Vero il fatto del maresciallo, vere le botte al prete. Mi colpì l’incoscienza di Bube e della
fidanzata. La confessione che Bube nel romanzo fa a Memmo, in realtà la fece a me”.
Cassola non presenta al lettore un romanzo di cronaca. La storia personale del giovane
“Ciandri-Bube” innesta tutto l’intreccio del rapporto tra Bube e Mara che, pur esistendo
veramente, fu un personaggio “inventato” nel senso che non ricorse a nessuna
connotazione fisica o morale della vera ragazza.

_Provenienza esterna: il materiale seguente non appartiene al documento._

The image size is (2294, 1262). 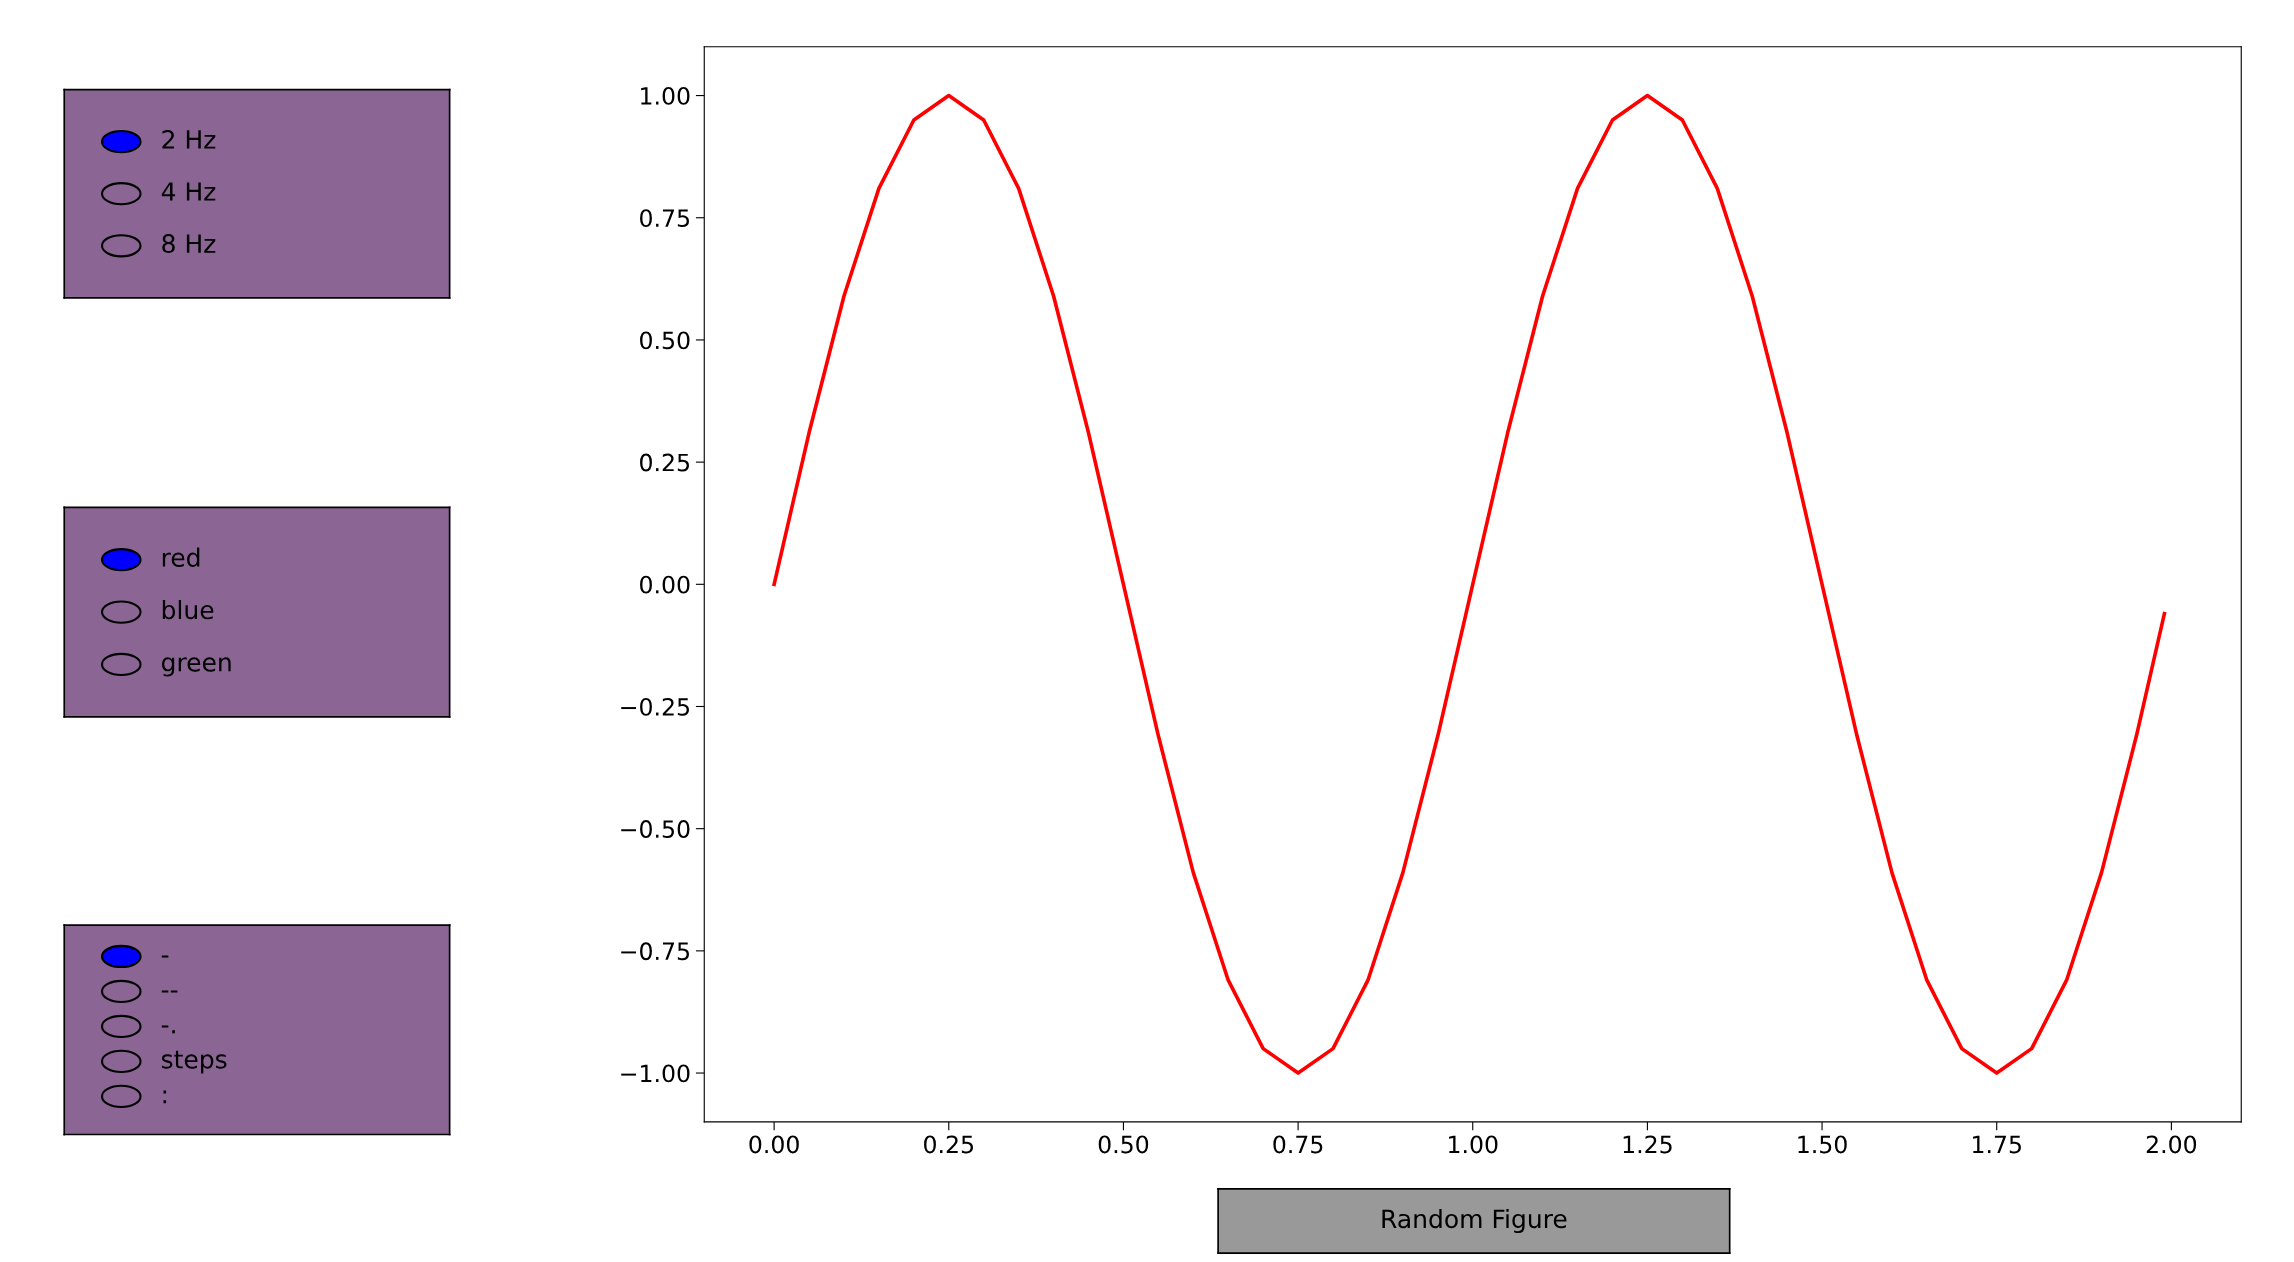 I want to click on x-tick-label: 0.25, so click(x=948, y=1144).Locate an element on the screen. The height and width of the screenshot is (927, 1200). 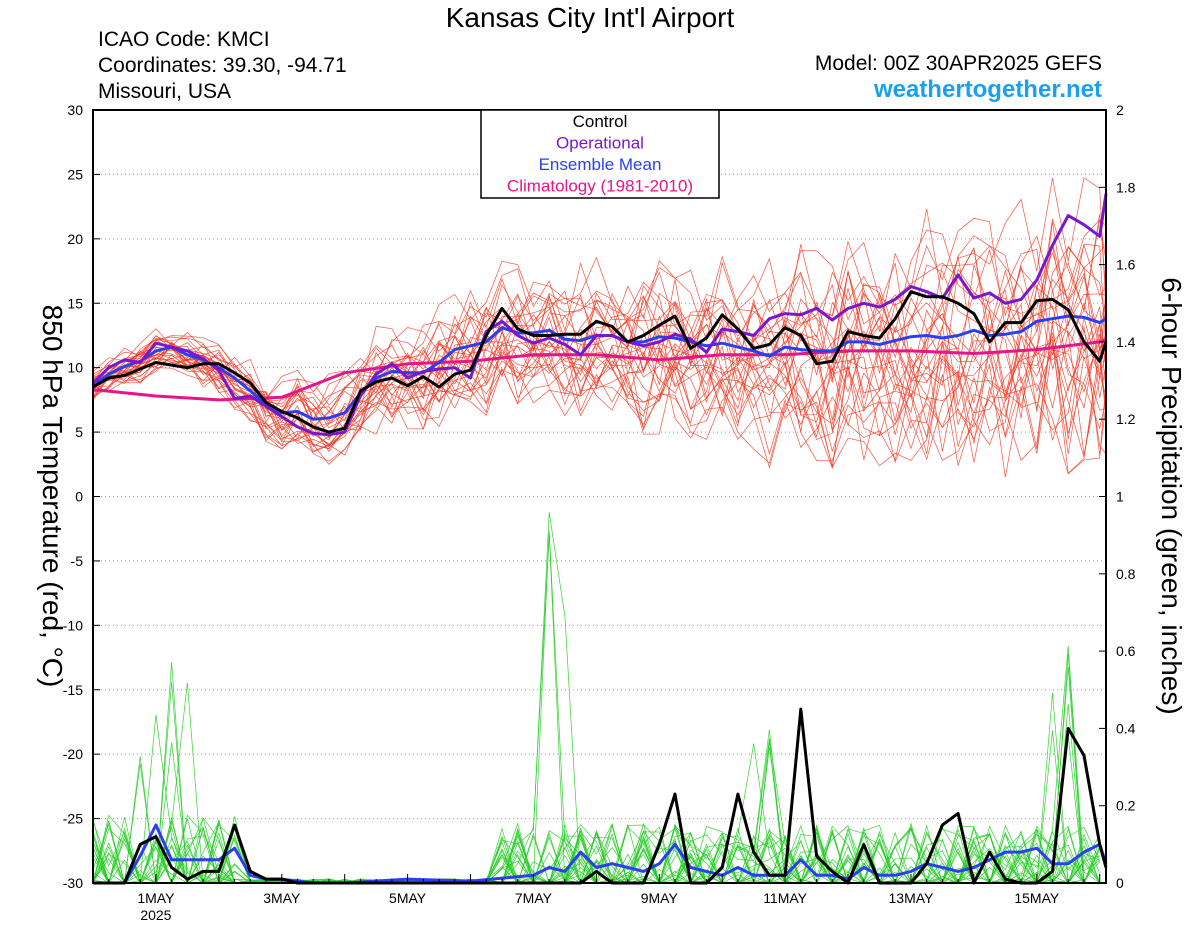
x-tick-label: 1MAY is located at coordinates (156, 898).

“Della ragazza avevo un ricordo molto vago, a ogni modo ero consapevole di star
commettendo dei falsi: fisicamente non era in quel modo, e non era in quel modo
nemmeno moralmente. Ma a me serviva un personaggio che all’inizio fosse
completamente inconsapevole e completamente in balia della vanità e della civetteria: una
sorta di bestiolina amorale. Per mostrare appunto come l’esperienza dell’amore e
soprattutto del dolore la maturi, facendone quasi un’altra persona”.